Department of Pathology and Laboratory Medicine (Neuropathology),
Departments of Paediatrics, and Clinical Neurosciences,
University of Calgary Cumming School of Medicine and Alberta Children's Hospital Research Institute, Calgary, Alberta, Canada
Correspondence: Harvey B. Sarnat
Alberta Children's Hospital,
2888 Shaganappi Trail NW,
Calgary, Alberta T3B 6A8, Canada
Olfactory auras (phantosmia) are an infrequent phenomenon in complex focal seizures generated in the mesial temporal lobe.
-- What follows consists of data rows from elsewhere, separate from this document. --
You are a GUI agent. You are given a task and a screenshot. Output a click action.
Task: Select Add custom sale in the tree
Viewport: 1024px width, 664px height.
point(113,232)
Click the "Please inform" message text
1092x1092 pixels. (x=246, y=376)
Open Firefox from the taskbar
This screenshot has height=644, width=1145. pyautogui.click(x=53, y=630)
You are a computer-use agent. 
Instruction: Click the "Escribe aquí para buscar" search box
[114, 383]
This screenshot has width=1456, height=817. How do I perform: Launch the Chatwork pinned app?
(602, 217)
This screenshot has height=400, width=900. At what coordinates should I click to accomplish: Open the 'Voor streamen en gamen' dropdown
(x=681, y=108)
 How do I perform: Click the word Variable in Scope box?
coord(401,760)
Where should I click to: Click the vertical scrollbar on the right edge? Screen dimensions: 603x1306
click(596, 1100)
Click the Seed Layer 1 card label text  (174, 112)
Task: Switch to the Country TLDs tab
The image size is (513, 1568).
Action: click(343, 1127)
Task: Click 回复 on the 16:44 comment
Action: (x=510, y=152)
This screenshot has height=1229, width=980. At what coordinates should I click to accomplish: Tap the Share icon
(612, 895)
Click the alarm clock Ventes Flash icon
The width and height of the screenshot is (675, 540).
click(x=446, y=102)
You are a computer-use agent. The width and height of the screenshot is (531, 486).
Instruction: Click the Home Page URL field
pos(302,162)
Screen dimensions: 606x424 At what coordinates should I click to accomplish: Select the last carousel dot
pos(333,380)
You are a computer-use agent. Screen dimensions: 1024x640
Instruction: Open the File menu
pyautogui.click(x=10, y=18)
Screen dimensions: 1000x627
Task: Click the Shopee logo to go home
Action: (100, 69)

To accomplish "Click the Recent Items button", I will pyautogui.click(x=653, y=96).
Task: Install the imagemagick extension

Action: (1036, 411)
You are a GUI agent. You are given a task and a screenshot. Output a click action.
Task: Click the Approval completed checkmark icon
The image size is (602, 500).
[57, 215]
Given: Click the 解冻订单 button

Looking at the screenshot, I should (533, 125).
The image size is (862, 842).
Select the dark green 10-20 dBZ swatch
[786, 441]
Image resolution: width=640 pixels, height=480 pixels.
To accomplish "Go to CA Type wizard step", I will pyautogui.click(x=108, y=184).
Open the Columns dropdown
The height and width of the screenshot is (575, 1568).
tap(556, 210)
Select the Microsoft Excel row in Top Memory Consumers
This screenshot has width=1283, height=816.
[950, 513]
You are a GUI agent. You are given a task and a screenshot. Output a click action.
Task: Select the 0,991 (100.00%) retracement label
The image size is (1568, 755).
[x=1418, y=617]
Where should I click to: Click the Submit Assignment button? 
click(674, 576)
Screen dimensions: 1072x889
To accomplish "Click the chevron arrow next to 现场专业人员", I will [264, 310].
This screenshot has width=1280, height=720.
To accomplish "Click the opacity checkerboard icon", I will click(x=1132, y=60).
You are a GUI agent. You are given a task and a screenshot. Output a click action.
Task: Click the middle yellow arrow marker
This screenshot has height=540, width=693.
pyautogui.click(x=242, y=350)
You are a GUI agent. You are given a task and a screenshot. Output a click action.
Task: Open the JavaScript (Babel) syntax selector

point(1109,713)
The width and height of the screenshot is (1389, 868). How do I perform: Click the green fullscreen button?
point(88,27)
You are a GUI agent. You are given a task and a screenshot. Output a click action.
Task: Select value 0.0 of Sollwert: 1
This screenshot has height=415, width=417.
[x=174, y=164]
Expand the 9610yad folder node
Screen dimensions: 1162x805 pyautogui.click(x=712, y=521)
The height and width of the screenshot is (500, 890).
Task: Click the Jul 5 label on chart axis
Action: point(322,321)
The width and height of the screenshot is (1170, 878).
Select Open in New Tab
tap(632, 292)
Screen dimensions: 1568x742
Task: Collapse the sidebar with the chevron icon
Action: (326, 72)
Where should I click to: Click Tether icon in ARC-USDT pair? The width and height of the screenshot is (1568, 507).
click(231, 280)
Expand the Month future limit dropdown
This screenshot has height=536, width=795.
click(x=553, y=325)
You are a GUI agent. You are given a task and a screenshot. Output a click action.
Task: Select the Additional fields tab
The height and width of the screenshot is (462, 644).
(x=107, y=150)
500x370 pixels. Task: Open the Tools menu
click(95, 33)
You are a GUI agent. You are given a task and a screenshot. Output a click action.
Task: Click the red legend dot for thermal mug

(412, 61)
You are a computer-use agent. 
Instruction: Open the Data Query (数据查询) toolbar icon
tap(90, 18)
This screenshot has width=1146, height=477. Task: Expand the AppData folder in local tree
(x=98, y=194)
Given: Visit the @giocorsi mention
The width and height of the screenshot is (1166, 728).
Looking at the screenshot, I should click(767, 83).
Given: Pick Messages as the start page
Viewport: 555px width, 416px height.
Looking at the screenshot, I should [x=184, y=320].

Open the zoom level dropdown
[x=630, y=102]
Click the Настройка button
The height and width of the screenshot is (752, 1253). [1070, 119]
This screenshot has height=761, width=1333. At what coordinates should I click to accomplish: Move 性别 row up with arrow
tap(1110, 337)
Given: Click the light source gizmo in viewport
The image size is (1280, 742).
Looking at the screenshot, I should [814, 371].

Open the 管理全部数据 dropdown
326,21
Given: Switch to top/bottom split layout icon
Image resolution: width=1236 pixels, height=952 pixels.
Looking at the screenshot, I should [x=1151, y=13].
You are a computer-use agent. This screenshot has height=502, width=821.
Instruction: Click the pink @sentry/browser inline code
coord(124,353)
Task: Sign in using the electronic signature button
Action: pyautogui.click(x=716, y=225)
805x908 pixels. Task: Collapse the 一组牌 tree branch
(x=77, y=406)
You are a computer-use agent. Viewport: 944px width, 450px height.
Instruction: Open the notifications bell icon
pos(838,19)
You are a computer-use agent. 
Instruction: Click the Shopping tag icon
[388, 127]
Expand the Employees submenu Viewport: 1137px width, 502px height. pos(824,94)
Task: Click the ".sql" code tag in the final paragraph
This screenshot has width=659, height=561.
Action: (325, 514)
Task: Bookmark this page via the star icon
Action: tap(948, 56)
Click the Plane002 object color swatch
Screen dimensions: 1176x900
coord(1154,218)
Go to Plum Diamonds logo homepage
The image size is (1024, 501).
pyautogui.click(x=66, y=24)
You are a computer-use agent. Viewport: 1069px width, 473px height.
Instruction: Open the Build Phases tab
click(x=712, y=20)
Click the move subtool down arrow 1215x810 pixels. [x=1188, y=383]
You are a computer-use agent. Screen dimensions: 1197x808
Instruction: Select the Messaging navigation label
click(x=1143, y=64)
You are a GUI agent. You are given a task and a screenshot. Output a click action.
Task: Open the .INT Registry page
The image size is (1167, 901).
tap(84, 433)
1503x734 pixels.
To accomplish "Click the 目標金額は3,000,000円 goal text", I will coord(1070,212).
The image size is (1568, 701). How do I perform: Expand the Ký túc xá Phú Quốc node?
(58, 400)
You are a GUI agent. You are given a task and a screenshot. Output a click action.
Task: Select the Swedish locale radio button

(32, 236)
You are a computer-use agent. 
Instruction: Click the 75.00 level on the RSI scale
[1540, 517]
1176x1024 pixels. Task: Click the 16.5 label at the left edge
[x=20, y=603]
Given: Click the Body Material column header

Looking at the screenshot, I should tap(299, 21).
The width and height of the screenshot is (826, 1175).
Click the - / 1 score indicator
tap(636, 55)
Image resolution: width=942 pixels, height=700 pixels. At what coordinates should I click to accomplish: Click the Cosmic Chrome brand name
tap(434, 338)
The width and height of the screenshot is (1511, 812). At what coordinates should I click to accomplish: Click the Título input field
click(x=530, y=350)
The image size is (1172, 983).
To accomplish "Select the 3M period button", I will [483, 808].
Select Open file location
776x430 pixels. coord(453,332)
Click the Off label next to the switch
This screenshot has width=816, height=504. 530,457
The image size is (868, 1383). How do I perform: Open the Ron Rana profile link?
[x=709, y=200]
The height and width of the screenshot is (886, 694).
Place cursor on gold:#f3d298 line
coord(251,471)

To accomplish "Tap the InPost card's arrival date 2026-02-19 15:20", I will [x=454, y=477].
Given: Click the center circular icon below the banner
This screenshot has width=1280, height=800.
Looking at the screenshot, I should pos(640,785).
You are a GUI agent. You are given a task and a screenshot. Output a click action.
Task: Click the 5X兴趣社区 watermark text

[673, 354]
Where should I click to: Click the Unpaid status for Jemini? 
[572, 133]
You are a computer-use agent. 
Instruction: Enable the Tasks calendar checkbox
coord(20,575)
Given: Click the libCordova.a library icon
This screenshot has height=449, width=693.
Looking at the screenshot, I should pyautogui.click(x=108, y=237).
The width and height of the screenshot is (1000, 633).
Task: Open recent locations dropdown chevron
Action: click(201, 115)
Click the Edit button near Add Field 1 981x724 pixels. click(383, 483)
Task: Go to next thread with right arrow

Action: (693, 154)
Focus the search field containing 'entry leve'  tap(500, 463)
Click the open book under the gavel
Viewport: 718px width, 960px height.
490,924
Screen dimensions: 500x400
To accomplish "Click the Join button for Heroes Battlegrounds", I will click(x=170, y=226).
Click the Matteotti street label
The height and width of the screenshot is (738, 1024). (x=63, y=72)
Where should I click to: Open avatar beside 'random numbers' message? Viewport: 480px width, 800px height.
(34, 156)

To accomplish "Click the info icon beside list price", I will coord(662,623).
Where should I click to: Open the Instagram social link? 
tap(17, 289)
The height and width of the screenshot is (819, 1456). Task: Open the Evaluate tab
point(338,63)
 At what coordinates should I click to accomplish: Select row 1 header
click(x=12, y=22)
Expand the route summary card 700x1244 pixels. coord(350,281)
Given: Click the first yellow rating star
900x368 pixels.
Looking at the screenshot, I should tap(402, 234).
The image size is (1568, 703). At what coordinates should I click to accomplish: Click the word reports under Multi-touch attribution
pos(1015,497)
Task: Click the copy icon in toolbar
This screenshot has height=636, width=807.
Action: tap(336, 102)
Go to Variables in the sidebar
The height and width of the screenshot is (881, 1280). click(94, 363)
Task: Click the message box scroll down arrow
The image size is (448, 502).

It is generally assumed that all such auras arise from epileptic foci in the entorhinal cortex, amygdala or rostral insula, all of which have major afferent projections from the olfactory bulb or mainly from its relay, the anterior olfactory nucleus. The histological morphology, synaptic circuitry, and foetal development of the olfactory bulb are unique. The olfactory system is the only special sensory system that does not project to the thalamus because its bulb and tract incorporate an intrinsic thalamic equivalent: axonless granular and periglomerular neurons and the anterior olfactory nucleus. The olfactory bulb exhibits continuous synaptic turnover throughout life. Other brain structures with synaptic plasticity (neocortex, hippocampus, and amygdala) are epileptogenic; synaptically stable structures (brainstem, cerebellum, and basal ganglia) are not epileptogenic. Electrophysiological and neuropathological data of the olfactory bulb in epilepsy are sparse. We propose an alternative hypothesis, first hinted in 1954 by Penfield and Jasper, that some epileptic olfactory auras are primarily generated by the olfactory bulb and secondarily mediated by the amygdala and entorhinal cortex.